A statutory service such as a school supports children and families by providing a free education for the child. While the child is in school the parent can then get time away from that child or may be able to attend work. It also helps as it can support children though after school activities, if a child needs more support. They also help during parents evenings so that the parents get to meet their child’s teachers and get a clear understanding on what the child is learning during school and then the parents may be able to help the child at home with their homework for example.
A voluntary service such as D.A.S.H supports families and children as you’re able to go away to get a break from things, you also get to make new friends and your parents get to have time to themselves.
This works as they get money from the public by donating etc, also they get a small amount of money from the people who are attending D.A.S.H. So that they are able to give the children a nice place to get away to.
A private service such as Gwdihws, which is a private nursery supports children and families as it cares and educated the children while the parents are able to attend work.
The Children’s Act 1989 supports children’s rights as they;
Seek respect for children
They endorse the principle of non-discrimination
Reinforce the importance of fundamental human dignity.
Highlights and defends the family’s role in the children’s lives.
Establishes clear obligations for member countries to ensure that their legal framework is in line with the provisions of the convention.
(Tassoni P, 2007, Page 115.)
The United Nations Convention on the Rights of the Child (UNCRC) is a legally-binding agreement setting for the rights of every child as an individual, regardless of their race, religion or abilities.
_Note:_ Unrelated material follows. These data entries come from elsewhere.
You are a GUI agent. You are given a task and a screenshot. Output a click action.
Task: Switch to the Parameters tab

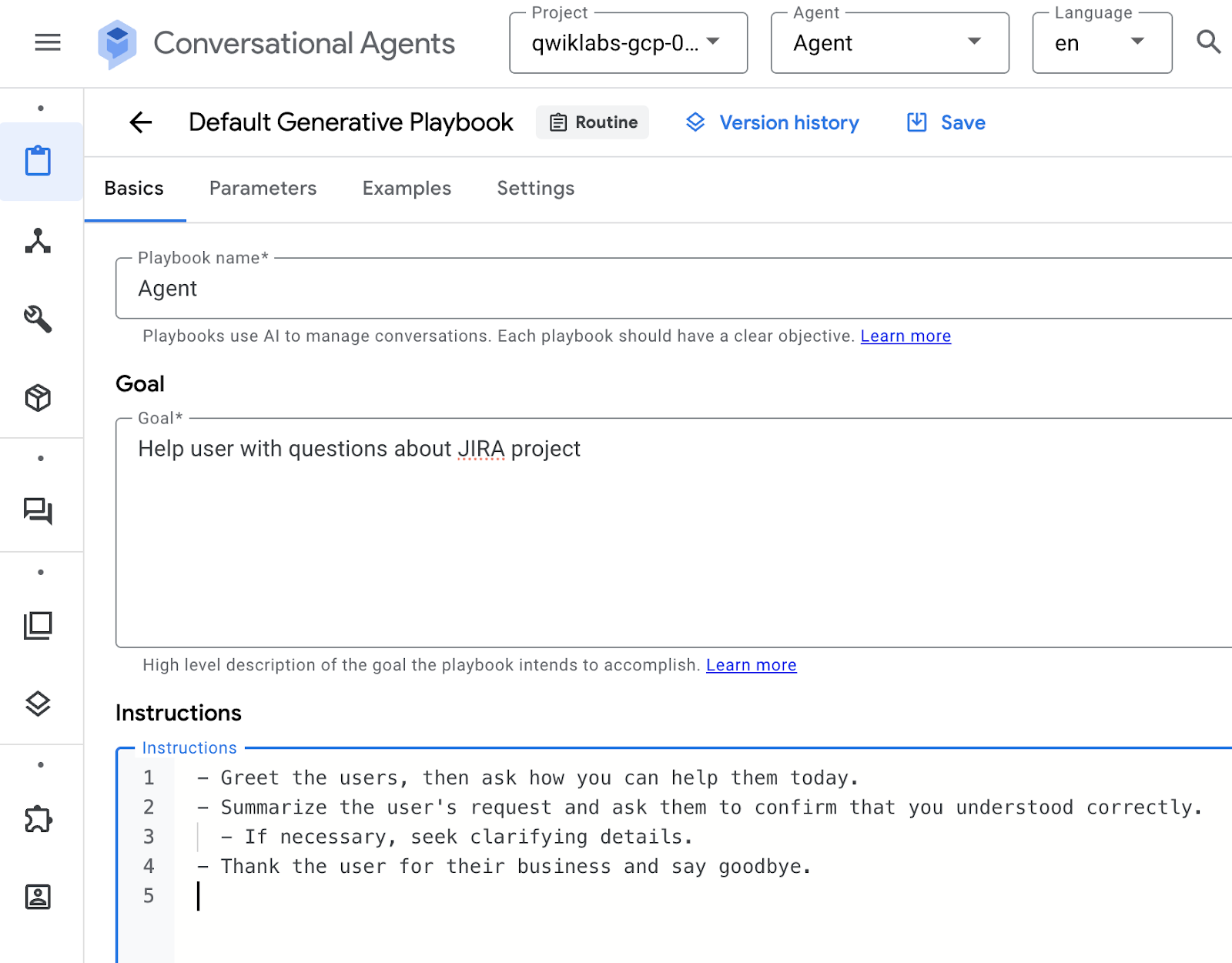[x=263, y=189]
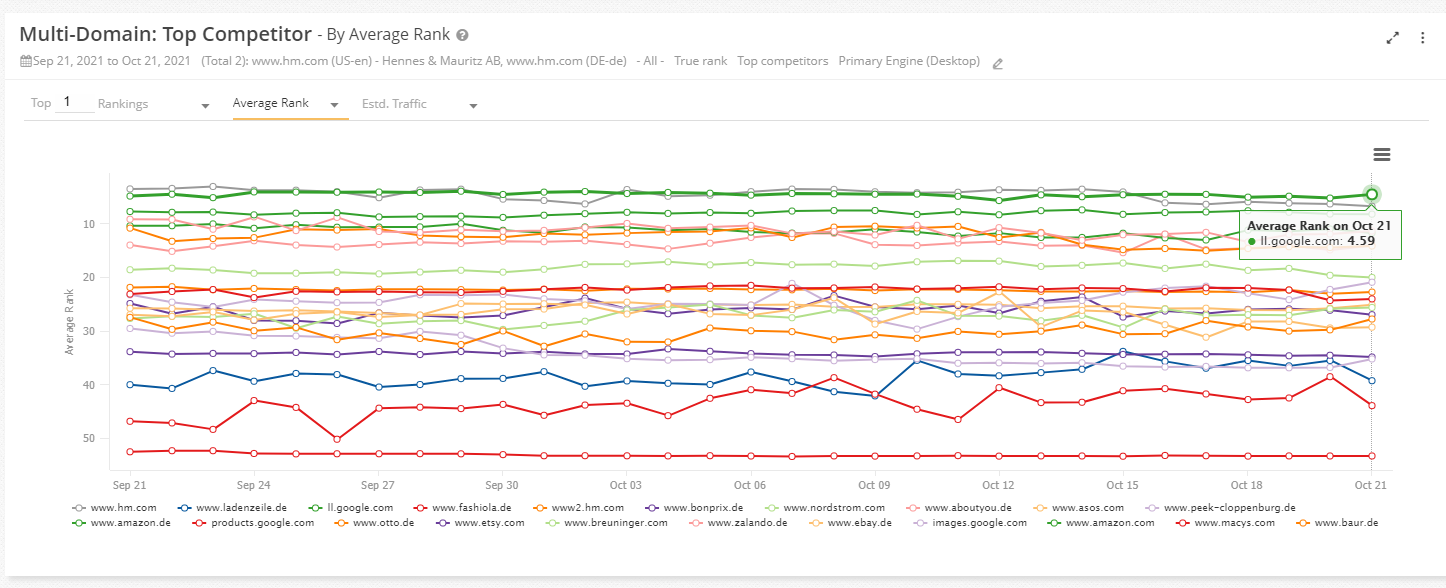Expand the Rankings dropdown arrow

(x=205, y=106)
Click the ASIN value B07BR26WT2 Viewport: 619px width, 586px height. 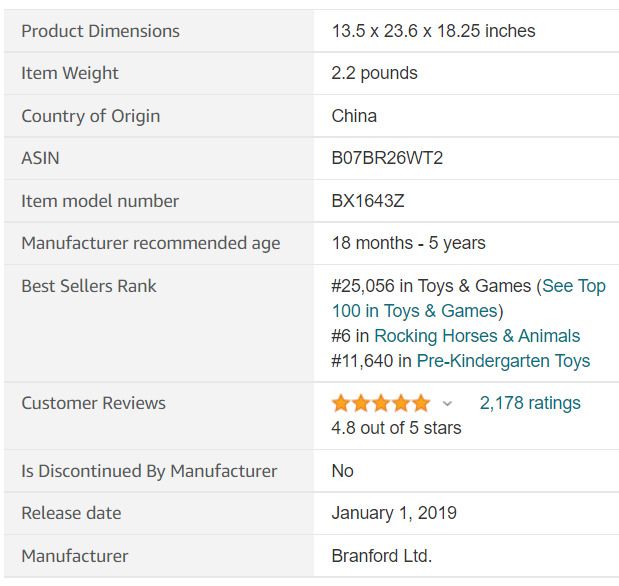387,158
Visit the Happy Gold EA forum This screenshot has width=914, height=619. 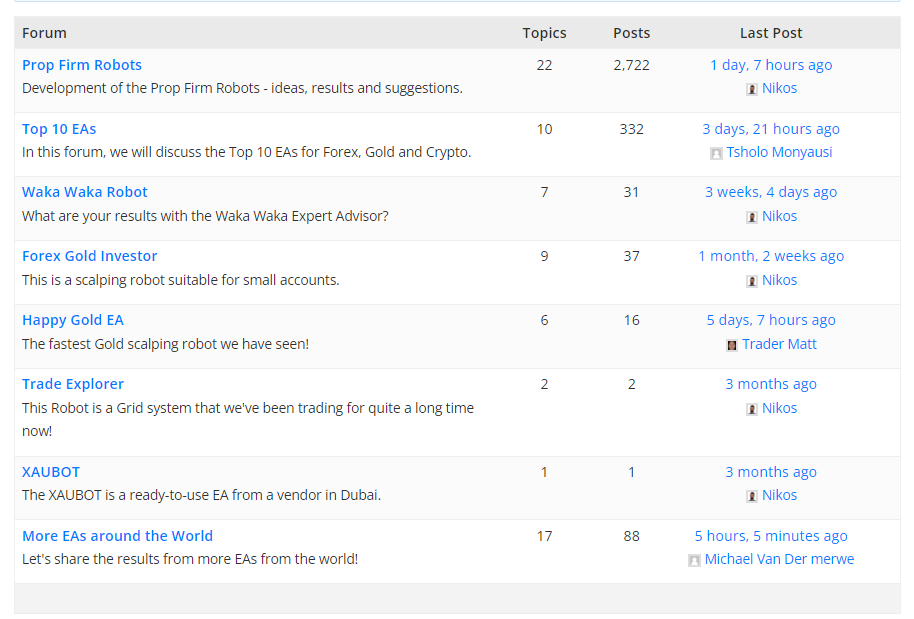(x=73, y=320)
The UNCRC is divided into articles; Article 2 –
The right to be protected from all forms of discrimination
Article 3 –
The best interest of the child to be the primary consideration in all actions concerning children
Article 12 –
A child’s right to express their views freely; a child’s view to be given due weight in keeping with the child’s age or maturity.
Article 13 – A child’s right to freedom of expression and exchange of information regardless of frontiers.
Article 28 –
A child’s right to education with a view to achieving this right progressively on the basis of equal opportunities.
“Since 2004 all services in England that work with children and their families are operating with a programme known as Every Child Matters, which has been embedded into law.” (Tassoni P, 2007, page 16)
Every Child Matters goal is that every child no matter what their background for example is. It’s doesn’t matter, all that matters is that the child is healthy, safe and enjoying learning.
It has been proven that the first years of a child’s life are the most important thing and it could affect their development later in their life.
“Practitioners may for example plan healthy meals and snacks for…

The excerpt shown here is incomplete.